Als eigentliche Geburtsstunde von Open Access gilt die Budapest Open Access Initiative (BOAI). „Frei zugänglich im Internet sollte all jene Literatur sein, die Wissenschaftlerinnen und Wissenschaftler ohne Erwartung, hierfür bezahlt zu werden, veröffentlichen“, heißt es im Text. Ein Jahr später folgte das Bethesda Statement on Open Access Publishing. In Deutschland verständigten sich namhafte Einrichtungen auf die Berliner Erklärung über offenen Zugang zu wissenschaftlichem Wissen. Mittlerweile kristallisieren sich verschiedene Strategien heraus. Als „goldener Weg“ gilt jede Veröffentlichung in Open-Access-Medien mit Peer-Review-Verfahren. Eine Übersicht ist im Directory of Open Access Journals (DOAJ) zu finden. Viele Wissenschaftler gehen nach wie vor den „grünen Weg“. Sie veröffentlichen Preprints ohne Review oder Postprints mit Review. Institutionelle Repositories ersetzen dabei einzelne Homepages – und bieten zum Artikel gleich Primärdaten an: Experten zufolge der beste Schutz gegen wissenschaftliches Fehlverhalten. Nicht über den Buchhandel erhältliche „graue Literatur“ wie Bachelor- oder Masterarbeiten, Dissertationen oder Tagungsbände geht über ähnliche Wege in das Netz.
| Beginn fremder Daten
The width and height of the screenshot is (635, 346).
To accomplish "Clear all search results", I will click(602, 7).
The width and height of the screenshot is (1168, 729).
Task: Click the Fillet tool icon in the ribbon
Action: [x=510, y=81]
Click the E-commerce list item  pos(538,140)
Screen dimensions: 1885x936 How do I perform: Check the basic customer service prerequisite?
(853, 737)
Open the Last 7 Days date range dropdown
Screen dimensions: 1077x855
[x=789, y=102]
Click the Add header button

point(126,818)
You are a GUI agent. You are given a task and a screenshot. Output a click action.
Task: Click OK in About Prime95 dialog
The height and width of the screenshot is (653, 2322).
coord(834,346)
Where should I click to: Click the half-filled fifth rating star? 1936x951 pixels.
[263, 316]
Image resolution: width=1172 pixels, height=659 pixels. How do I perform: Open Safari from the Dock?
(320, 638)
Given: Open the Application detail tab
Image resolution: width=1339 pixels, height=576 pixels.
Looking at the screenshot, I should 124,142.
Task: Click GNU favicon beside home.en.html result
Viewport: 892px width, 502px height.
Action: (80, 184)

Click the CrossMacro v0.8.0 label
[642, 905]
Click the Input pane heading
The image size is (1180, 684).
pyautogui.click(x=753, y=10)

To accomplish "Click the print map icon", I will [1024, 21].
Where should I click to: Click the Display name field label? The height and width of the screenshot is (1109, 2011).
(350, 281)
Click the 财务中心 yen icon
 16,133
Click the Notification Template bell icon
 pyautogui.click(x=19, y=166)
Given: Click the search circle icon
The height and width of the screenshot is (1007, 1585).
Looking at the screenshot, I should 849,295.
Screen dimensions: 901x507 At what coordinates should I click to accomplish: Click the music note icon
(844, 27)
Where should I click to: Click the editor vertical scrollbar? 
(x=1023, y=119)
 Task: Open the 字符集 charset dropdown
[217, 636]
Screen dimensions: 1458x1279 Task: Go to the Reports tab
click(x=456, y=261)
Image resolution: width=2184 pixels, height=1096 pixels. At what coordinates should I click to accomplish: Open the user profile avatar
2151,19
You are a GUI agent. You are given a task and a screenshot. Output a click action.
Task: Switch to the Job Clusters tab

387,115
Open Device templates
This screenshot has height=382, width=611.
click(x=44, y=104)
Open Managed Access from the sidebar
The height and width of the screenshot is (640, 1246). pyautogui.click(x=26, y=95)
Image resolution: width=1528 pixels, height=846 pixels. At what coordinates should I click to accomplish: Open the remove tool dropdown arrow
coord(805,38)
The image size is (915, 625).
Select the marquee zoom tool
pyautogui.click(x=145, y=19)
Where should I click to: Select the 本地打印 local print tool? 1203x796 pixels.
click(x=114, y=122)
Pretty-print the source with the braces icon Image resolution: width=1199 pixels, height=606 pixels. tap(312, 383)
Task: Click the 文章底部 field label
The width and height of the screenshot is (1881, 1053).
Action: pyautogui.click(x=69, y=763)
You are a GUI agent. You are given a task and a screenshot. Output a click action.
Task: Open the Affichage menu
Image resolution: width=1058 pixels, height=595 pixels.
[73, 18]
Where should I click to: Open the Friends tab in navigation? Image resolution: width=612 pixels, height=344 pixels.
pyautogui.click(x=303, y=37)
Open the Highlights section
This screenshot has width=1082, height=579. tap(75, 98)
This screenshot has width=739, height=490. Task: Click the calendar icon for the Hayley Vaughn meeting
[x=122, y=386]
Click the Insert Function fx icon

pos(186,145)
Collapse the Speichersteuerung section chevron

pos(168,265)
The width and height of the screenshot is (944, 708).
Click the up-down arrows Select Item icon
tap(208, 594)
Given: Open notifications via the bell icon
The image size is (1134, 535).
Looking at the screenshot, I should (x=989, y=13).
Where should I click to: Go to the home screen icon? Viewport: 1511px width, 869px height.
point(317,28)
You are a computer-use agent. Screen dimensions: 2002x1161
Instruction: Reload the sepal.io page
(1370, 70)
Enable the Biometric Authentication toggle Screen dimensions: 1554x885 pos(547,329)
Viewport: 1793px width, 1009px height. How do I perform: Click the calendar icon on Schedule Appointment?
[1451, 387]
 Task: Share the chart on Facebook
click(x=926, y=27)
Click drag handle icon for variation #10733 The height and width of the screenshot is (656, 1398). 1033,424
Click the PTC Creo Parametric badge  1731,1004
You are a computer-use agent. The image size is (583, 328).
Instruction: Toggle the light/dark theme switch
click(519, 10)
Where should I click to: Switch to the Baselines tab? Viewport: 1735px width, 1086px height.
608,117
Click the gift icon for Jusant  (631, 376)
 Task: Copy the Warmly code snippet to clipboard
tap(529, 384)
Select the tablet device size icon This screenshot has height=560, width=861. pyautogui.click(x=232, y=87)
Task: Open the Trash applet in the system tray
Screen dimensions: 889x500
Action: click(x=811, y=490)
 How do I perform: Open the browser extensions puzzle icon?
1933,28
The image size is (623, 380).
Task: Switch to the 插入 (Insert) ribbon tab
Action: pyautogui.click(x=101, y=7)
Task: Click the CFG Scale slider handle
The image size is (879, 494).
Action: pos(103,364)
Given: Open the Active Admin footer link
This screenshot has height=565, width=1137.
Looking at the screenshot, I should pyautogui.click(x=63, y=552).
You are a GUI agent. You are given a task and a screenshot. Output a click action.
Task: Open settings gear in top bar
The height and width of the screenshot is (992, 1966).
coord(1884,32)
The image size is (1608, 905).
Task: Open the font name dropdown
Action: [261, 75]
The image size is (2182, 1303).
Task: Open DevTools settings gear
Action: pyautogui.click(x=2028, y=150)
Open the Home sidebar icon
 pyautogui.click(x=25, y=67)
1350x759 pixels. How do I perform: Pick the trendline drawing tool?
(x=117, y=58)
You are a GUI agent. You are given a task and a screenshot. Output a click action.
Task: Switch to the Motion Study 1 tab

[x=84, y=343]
Trotzdem wollten sich Verlage nicht vom Goldesel Wissenschaft verabschieden. Sie haben umgehend neue Geschäftsmodelle entwickelt. Zwei Beispiele: BioMed Central (BMC) veröffentlicht über 200 Open-Access-Zeitschriften aus Medizin oder Biologie. Jeder Fachbeitrag durchläuft umfangreiche Peer-Review-Verfahren. Forscher tragen alle Kosten („Author-Pays-Modell“), nicht Bibliotheken. Ähnlich arbeitet die Public Library of Science (PLOS) mit ihren Journalen PLOS Biology, PLOS Medicine, PLOS Computational Biology, PLOS Genetics, PLOS Pathogens, PLOS Neglected Tropical Diseases und PLOS ONE. Daneben setzen sich „hybride Modelle“ durch. Vor wenigen Wochen hat beispielsweise Springer mit dem österreichischen Bibliothekskonsortium eine Vereinbarung paraphiert. Ab 2016 dürfen Wissenschaftler in Journalen des Konzerns publizieren, ohne sich Gedanken über mögliche Kosten zu machen. Gleichzeitig erhalten sie Lesezugriff auf rund 2.000 Springer-Zeitschriften. Eine ähnliche Vereinbarung gilt seit 2014 mit niederländischen Unis; in Deutschland und in Großbritannien laufen Verhandlungen.
Über Jahre hinweg haben sich Open Access-Journals als ernstzunehmende Medien gemausert. Ihre Impact-Faktoren unterscheiden immer weniger von der etablierten Konkurrenz, hat eine Studie gezeigt. Herrscht jetzt eitel Sonnenschein? Keineswegs – John Bohannon von der Harvard University sieht vor allem Nachholbedarf beim Peer-Review-Verfahren. Ende 2013 mailte er einen offensichtlich falschen Beitrag an 304 Open-Access-Zeitschriften – 157 hätten sein Paper veröffentlicht. Neben wissenschaftlichen Sorgen bleiben ökonomische Zwänge. Welcher Forscher darf beim „Author-Pays-Modell“ publizieren, sollten Gelder eines Instituts für alle Kollegen zu knapp bemessen sein? So oder so fließen Steuergelder erneut an Verlage. Verglichen mit klassischen Journals ist der Obolus aber deutlich niedriger. Open Access gilt als richtungsweisende Strategie, wobei die Community noch etliche Fragen klären muss.